ECLI:NL:CRVB:2018:2645
Centrale Raad van Beroep
- Hoger beroep
- Rechtspraak.nl
Beoordeling van de belastbaarheid van appellante in het kader van WIA-uitkering na herbeoordeling door het Uwv
In deze zaak heeft de Centrale Raad van Beroep op 22 augustus 2018 uitspraak gedaan in hoger beroep over de WIA-uitkering van appellante, die sinds mei 2006 met hoofdpijnklachten uitgevallen is. Appellante ontving vanaf 2008 een loongerelateerde WGA-uitkering, die in 2011 werd omgezet naar een WGA-loonaanvullingsuitkering. Het Uwv heeft in een herbeoordeling op 12 augustus 2015 vastgesteld dat appellante per 12 oktober 2015 minder dan 35% arbeidsongeschikt is, wat leidde tot het stopzetten van haar WIA-uitkering. Appellante heeft bezwaar aangetekend, maar het Uwv heeft dit ongegrond verklaard.
In beroep heeft appellante opnieuw medische informatie ingediend, waaronder verklaringen van haar huisarts en een psycholoog. De rechtbank Den Haag heeft het beroep van appellante ongegrond verklaard, waarbij zij het medisch onderzoek zorgvuldig achtte en geen reden zag om te twijfelen aan de conclusies van het Uwv. Appellante heeft in hoger beroep herhaald dat haar medische toestand is verslechterd en dat haar klachten zijn onderschat.

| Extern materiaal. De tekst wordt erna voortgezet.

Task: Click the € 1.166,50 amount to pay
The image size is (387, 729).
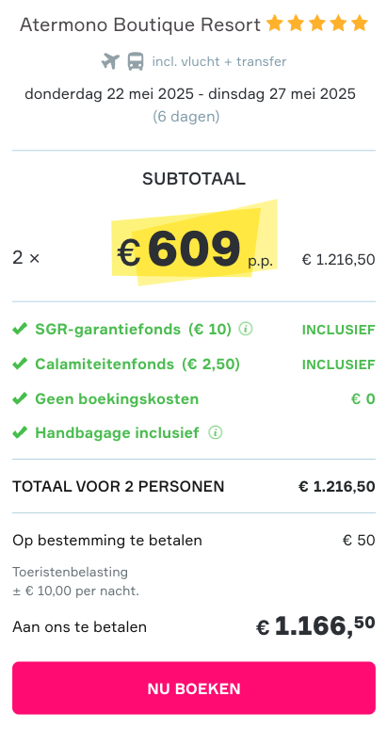Action: (315, 625)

De Centrale Raad van Beroep heeft in haar beoordeling vastgesteld dat appellante in hoger beroep geen nieuwe objectieve medische gegevens heeft ingebracht die haar standpunt onderbouwen. De Raad onderschrijft de overwegingen van de rechtbank en concludeert dat de beschikbare gedingstukken geen aanleiding geven tot twijfel aan de juistheid van de conclusies van de verzekeringsartsen. De Raad bevestigt de aangevallen uitspraak en ziet geen aanleiding voor een veroordeling in de proceskosten.